Agah Bey odasında bir kaç dosyayla ilgilenirken kapının çalınmasıyla dikkati dağıldı. Gel komutunu verirken bir yandan önündeki dosyaları da kapattı. Zaten fazlasıyla kafası dolmuştu, biraz dinlenmekte sakınca yoktu.

Gelen Cemre'ydi. Her zamanki kibarlığını koruyarak kısa bir baş selamı ve kolay gelsinlerini sıraladı. Agah Bey de onu her zamanki karşılaması gibi sevgiyle karşıladı. Klasik bir sahneydi doğrusu.

Cemre'nin konuşmak istediği konu belliydi zaten. Ceren ve bebeği için gelmişti buraya. Ne var ki Cemre'nin o  aklı başında lafları da artık işlemez olmuştu Agah Bey'e karşı. Sadece dinliyor ve kibar bir dille reddediyordu. Halbuki herşeyi öğrenmişti. Fakat Ceren'e olan bakışlarını değiştirmek hayli zordu.

Onlar sabahtan beri yaptıkları ritüeli tekrarlarken kapı aniden açıldı. Bunu beklemedikleri aşikar bir şekilde belli oluyordu yüzlerinden.

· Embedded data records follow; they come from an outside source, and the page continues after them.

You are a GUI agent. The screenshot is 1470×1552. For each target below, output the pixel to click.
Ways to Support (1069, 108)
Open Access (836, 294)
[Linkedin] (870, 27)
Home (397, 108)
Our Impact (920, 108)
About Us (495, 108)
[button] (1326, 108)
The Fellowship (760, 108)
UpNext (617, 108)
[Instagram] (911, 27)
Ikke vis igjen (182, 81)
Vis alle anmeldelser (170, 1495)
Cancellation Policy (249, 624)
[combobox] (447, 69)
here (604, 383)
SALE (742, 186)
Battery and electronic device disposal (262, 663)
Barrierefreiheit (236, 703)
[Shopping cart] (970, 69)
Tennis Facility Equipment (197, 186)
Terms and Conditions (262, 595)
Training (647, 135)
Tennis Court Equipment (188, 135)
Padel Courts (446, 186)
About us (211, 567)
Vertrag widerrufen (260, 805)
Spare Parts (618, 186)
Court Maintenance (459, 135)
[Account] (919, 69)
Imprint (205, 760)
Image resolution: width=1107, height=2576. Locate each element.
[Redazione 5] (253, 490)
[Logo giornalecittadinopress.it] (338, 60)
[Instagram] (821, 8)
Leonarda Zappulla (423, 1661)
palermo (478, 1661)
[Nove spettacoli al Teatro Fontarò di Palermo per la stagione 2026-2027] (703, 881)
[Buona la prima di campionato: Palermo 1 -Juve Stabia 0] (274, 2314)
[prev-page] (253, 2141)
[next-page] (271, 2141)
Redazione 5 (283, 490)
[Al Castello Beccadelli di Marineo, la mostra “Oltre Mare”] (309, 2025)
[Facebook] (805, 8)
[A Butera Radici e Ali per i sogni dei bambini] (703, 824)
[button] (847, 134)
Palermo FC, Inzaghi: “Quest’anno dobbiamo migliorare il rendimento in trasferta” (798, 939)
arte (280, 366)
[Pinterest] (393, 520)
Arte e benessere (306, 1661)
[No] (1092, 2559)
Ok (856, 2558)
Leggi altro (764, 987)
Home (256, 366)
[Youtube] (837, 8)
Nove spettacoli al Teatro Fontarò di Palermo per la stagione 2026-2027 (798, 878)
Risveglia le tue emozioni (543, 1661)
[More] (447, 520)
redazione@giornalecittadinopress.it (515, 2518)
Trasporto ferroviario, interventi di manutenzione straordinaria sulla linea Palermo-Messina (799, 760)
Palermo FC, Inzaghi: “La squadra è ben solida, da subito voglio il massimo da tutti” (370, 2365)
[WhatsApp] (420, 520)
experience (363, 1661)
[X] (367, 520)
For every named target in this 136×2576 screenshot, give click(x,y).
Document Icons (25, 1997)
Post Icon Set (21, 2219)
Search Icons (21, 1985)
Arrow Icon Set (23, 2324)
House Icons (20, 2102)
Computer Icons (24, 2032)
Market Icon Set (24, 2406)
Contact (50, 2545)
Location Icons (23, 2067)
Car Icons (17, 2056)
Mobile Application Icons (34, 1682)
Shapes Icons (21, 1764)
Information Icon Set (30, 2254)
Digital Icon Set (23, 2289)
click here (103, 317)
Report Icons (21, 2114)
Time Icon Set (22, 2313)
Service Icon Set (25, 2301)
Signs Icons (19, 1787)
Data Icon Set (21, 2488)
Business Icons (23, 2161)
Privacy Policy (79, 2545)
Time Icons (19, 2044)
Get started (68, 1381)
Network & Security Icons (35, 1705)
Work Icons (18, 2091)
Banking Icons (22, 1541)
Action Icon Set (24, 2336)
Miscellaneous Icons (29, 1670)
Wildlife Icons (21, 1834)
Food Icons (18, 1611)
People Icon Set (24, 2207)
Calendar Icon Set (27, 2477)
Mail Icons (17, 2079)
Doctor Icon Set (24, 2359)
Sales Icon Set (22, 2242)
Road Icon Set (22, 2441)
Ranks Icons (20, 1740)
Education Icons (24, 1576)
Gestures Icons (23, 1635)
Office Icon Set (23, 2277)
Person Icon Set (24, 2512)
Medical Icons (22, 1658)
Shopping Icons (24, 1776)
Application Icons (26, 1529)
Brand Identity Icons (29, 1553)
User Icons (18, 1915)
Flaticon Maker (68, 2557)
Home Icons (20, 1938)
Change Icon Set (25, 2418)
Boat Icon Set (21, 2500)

Ceren ise kendinden gayet emin bir duruşla girdi içeriye. Gözlerinden eski Ceren'i yansıtacak bir şey göremeseler de hareketleri tamamen onu yansıtıyordu yine.

Cemre de Agah Bey de şokla bakıyordu Ceren'in yüzüne. Cemre'nin gözlerinde şefkat kırıntıları parlamaya başlasa da Ceren dikkatini ona vermemeye çalıştı. Şuan duygusallaşması gerekmeyen bir andaydı.

Büyük adamın yüzünü ise ister istemez bir öfke kaplamıştı yeniden. Bakışlarını bile ısıtamadığı bu kıza nasıl olur da hak verirdi, bilemiyordu açıkçası.

Ceren'in ise umrunda olan tek bir şey vardı.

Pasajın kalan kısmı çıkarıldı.